Now that we’ve seen how the plain Python agent works, let’s run it. The agent is exposed as a command-line interface, which you can run with uv run agent dafnybench plain. ## TODO: audit the prose to make sure its not too LLMy
The CLI accepts two arguments: --model and --limit. The --model argument lets you specify which Anthropic model to use, and the --limit argument lets you limit the number of samples to evaluate.
# Test with 1 sample
uv run agent dafnybench plain --limit 1
# Full evaluation
uv run agent dafnybench plain
# Different model
uv run agent dafnybench plain -m anthropic/claude-3-opus-20240229The agent will create a log file in the logs directory, with a name like plain_YYYYMMDD_HHMMSS.log. This file contains a detailed record of the agent’s execution, including all the messages exchanged with the model.
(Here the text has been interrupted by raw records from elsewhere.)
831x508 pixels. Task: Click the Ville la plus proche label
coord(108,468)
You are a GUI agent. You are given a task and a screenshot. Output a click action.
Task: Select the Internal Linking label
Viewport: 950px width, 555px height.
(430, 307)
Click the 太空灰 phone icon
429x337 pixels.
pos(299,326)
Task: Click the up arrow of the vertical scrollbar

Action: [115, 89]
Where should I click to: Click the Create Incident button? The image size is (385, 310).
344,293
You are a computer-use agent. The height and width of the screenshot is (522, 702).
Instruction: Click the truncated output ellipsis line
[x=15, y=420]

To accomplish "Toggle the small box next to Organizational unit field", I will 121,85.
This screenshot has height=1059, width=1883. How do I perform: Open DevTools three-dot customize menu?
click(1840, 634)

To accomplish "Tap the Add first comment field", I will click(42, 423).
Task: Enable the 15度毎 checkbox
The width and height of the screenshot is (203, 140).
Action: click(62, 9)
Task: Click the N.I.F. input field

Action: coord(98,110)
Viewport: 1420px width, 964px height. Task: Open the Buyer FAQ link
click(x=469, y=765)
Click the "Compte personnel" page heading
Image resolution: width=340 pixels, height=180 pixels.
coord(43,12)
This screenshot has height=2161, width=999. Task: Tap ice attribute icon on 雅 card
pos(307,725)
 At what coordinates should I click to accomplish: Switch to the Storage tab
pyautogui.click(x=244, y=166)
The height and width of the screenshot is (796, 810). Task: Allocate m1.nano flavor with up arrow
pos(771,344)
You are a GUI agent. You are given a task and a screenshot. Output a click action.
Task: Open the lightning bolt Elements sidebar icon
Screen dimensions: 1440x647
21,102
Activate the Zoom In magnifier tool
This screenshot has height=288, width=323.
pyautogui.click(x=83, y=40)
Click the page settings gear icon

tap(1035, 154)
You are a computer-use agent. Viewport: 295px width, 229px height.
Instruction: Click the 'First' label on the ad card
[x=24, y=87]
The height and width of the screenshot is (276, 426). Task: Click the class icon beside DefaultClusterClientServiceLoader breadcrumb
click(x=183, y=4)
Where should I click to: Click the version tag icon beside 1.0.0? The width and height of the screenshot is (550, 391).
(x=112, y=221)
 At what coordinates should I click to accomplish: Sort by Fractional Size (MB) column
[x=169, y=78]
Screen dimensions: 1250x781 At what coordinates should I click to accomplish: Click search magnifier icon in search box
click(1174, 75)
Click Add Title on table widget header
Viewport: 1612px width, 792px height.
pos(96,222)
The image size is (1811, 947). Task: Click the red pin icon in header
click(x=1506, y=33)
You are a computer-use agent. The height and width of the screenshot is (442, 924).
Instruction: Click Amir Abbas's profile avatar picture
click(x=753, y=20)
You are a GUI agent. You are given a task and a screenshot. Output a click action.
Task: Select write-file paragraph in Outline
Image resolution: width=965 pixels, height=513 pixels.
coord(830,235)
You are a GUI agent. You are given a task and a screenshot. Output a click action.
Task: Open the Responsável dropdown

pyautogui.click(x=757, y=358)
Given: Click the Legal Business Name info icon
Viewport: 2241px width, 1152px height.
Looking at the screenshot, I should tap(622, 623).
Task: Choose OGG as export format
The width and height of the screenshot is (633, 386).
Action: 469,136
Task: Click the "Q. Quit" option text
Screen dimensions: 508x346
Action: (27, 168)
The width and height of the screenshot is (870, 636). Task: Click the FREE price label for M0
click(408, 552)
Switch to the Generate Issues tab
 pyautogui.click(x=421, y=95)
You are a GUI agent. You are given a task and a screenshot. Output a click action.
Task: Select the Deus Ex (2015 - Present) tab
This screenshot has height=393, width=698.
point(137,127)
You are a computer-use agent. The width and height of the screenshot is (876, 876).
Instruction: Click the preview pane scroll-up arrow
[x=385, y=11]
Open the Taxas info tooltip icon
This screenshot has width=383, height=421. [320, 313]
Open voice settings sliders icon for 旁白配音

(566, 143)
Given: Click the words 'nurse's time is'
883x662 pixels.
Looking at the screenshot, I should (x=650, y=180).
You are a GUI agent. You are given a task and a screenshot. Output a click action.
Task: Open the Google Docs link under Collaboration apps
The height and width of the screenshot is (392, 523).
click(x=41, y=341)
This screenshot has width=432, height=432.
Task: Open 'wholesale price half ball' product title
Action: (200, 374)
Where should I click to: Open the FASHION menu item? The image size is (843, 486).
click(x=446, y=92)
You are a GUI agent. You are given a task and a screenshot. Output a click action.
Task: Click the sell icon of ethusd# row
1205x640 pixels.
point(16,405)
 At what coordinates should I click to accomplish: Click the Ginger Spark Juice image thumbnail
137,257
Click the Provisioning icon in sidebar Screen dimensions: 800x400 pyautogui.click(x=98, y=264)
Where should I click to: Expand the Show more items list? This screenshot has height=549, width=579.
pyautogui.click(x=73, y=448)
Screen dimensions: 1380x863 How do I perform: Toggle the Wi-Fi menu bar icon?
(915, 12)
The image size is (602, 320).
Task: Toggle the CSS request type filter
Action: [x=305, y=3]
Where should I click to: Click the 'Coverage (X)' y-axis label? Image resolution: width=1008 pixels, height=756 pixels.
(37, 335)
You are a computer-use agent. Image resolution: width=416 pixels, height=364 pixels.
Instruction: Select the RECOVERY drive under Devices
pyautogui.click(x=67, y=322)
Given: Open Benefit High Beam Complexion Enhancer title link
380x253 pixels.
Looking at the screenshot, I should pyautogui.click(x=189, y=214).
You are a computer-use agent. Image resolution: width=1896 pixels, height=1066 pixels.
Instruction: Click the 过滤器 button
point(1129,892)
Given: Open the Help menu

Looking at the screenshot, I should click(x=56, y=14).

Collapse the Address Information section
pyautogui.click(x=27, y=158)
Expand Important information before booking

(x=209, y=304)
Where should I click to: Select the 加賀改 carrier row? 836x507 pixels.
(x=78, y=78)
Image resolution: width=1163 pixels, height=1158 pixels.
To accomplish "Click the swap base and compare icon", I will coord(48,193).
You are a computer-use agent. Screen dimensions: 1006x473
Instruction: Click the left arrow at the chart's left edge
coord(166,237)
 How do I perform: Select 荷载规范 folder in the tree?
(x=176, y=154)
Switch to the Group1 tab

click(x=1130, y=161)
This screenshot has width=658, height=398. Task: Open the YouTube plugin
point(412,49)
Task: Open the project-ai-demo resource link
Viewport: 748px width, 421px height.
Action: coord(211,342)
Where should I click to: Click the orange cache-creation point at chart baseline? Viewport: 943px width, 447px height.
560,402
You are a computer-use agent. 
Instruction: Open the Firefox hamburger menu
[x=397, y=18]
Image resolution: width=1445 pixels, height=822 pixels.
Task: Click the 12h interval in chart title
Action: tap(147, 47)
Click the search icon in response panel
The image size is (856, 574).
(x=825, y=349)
The agent also creates artifacts in the artifacts directory. For each attempt, it saves the Dafny code to a file named sample_<id>_attempt_<n>.dfy. When the agent successfully verifies a sample, it saves the final code to sample_<id>_final.dfy. These artifacts are invaluable for debugging the agent and understanding its behavior.
By inspecting the logs and artifacts, you can get a very clear picture of how the agent is thinking and how it’s using the tools to solve the DafnyBench problems.